### WHAT YOU NEED TO DO
Recast the items from the line with "You are a GUI" up to and including the line with "pos(866,876)" as a Markdown table with the columns Row and Line, leaving out any blank lines.

┌─ ROWS

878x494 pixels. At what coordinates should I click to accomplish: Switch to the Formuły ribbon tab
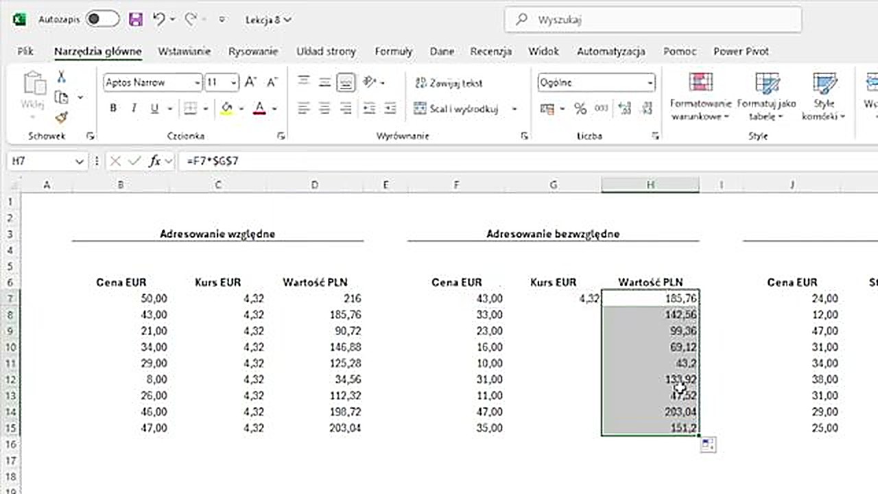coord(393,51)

└─
┌─ ROWS

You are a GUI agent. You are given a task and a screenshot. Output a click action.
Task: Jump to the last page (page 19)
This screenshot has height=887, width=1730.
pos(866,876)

└─

### ANSWER TO THE TASK
| Row | Line |
|---|---|
| 1 | You are a GUI agent. You are given a task and a screenshot. Output a click action. |
| 2 | Task: Jump to the last page (page 19) |
| 3 | This screenshot has height=887, width=1730. |
| 4 | pos(866,876) |